* _GOAL OF THE EXERCISE_
Give every entry again precisely as it appears.
--- RECORDS TO USE Enclosed Below ---
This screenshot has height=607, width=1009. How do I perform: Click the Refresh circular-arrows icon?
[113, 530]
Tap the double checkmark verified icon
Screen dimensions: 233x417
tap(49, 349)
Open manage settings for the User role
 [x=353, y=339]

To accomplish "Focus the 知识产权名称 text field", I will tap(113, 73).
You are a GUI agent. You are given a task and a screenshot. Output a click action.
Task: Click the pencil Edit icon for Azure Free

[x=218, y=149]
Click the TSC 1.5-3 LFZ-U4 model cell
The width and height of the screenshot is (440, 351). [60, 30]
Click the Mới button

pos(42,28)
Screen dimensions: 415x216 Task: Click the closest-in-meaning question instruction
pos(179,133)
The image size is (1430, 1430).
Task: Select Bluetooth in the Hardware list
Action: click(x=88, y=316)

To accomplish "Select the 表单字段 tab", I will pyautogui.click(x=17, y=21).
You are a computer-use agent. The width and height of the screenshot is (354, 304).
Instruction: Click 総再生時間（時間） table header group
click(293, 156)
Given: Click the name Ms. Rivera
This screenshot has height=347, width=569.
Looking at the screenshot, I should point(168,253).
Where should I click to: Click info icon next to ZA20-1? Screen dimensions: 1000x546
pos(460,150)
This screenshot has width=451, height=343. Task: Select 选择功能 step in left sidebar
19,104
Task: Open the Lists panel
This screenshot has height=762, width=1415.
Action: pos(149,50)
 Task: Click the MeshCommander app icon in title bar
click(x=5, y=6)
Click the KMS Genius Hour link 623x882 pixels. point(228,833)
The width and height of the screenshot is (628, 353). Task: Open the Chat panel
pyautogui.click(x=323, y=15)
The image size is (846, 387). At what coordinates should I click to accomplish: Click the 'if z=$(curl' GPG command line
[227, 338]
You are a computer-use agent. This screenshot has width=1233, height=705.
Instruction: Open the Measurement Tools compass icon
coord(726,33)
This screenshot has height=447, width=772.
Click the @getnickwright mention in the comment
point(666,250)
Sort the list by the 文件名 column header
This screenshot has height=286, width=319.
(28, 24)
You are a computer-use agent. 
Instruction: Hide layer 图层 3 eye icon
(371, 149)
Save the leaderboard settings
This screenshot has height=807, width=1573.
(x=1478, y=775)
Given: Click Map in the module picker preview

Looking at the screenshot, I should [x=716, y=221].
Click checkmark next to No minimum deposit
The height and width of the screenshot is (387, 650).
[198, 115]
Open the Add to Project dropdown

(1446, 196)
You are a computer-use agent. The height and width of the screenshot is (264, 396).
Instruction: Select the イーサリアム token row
--- End of Enclosed RECORDS TO USE ---
* _OUTPUT FOR THIS TASK_
This screenshot has height=607, width=1009. How do I perform: Click the Refresh circular-arrows icon?
[113, 530]
Tap the double checkmark verified icon
Screen dimensions: 233x417
tap(49, 349)
Open manage settings for the User role
 [x=353, y=339]

To accomplish "Focus the 知识产权名称 text field", I will tap(113, 73).
You are a GUI agent. You are given a task and a screenshot. Output a click action.
Task: Click the pencil Edit icon for Azure Free

[x=218, y=149]
Click the TSC 1.5-3 LFZ-U4 model cell
The width and height of the screenshot is (440, 351). [60, 30]
Click the Mới button

pos(42,28)
Screen dimensions: 415x216 Task: Click the closest-in-meaning question instruction
pos(179,133)
The image size is (1430, 1430).
Task: Select Bluetooth in the Hardware list
Action: click(x=88, y=316)

To accomplish "Select the 表单字段 tab", I will pyautogui.click(x=17, y=21).
You are a computer-use agent. The width and height of the screenshot is (354, 304).
Instruction: Click 総再生時間（時間） table header group
click(293, 156)
Given: Click the name Ms. Rivera
This screenshot has height=347, width=569.
Looking at the screenshot, I should point(168,253).
Where should I click to: Click info icon next to ZA20-1? Screen dimensions: 1000x546
pos(460,150)
This screenshot has width=451, height=343. Task: Select 选择功能 step in left sidebar
19,104
Task: Open the Lists panel
This screenshot has height=762, width=1415.
Action: pos(149,50)
 Task: Click the MeshCommander app icon in title bar
click(x=5, y=6)
Click the KMS Genius Hour link 623x882 pixels. point(228,833)
The width and height of the screenshot is (628, 353). Task: Open the Chat panel
pyautogui.click(x=323, y=15)
The image size is (846, 387). At what coordinates should I click to accomplish: Click the 'if z=$(curl' GPG command line
[227, 338]
You are a computer-use agent. This screenshot has width=1233, height=705.
Instruction: Open the Measurement Tools compass icon
coord(726,33)
This screenshot has height=447, width=772.
Click the @getnickwright mention in the comment
point(666,250)
Sort the list by the 文件名 column header
This screenshot has height=286, width=319.
(28, 24)
You are a computer-use agent. 
Instruction: Hide layer 图层 3 eye icon
(371, 149)
Save the leaderboard settings
This screenshot has height=807, width=1573.
(x=1478, y=775)
Given: Click Map in the module picker preview

Looking at the screenshot, I should [x=716, y=221].
Click checkmark next to No minimum deposit
The height and width of the screenshot is (387, 650).
[198, 115]
Open the Add to Project dropdown

(1446, 196)
You are a computer-use agent. The height and width of the screenshot is (264, 396).
Instruction: Select the イーサリアム token row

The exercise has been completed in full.